Step 2: Align Resource Commands inside the RayCluster Custom Resource
Modify your RayCluster deployment manifest to ensure that the core parameters are explicitly specified, preventing the scheduling engine from falling back to zero-allocation defaults.
kubectl edit raycluster <ray-cluster-name> -n <fusion-namespace>Update the configuration fields under the head pod definition to match the resource shapes expected by your workloads:
spec:
headGroupSpec:
rayStartParams:
num-cpus: "4"
memory: "8589934592"
workerGroupSpecs:
- replicas: 2
minReplicas: 2
maxReplicas: 4
rayStartParams:
num-cpus: "4"
memory: "8589934592"Ensure that the environmental template variable KUBERAY_GEN_RAY_START_CMD is configured so that worker params are generated uniformly alongside the head.
Step 3: Handle or Filter Autoscaler Logging Noise
If the resource allocations are balanced across all layers (Kubernetes pod limits, RayCluster parameters, and your model job configurations) but the autoscaler warnings continue to trigger during scale-up phases, this is benign logging noise caused by upstream orchestration delays (Ray community issue #59151). Use one of the two strategies below to manage the alerts:
Option A: Inject the Fast-Exit Configuration Flag
To force Ray to fast-fail or cleanly evaluate resource limitations instead of maintaining active task queues during autoscaling shifts, add the following property within your cluster configuration map environment scope:
env:
- name: RAY_enable_infeasible_task_early_exit
value: "true"Note that in highly dynamic environments that scale to zero replicas, this can occasionally cause short-term request errors during fresh pod scheduling windows rather than letting the tasks wait.

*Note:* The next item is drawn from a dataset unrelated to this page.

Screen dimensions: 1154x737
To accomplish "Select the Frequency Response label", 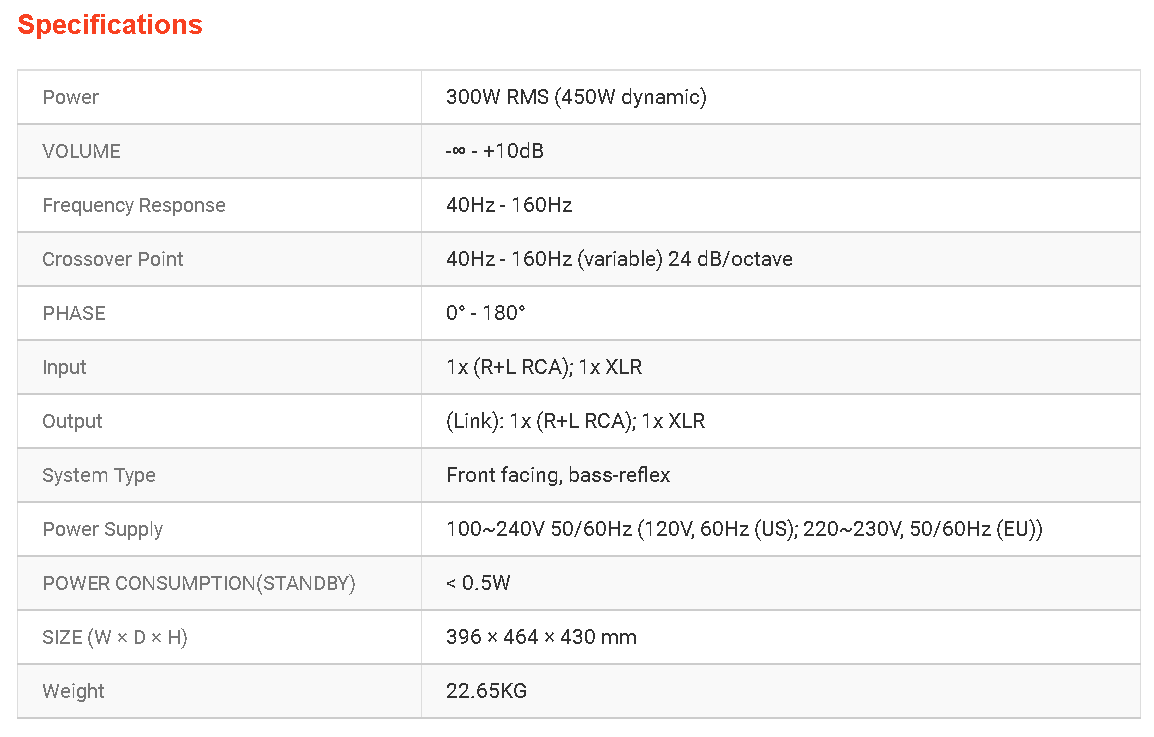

Option B: Establish Log Ingestion Filters
Since the warnings do not cause runtime task degradation, model serving timeouts, or pod crashes when physical hardware limits are sufficient, configure your logging ingestion patterns (e.g., Fluentd, Logstash, Datadog) to drop strings originating from gcs_autoscaler_state_manager.cc that match the infeasible request criteria.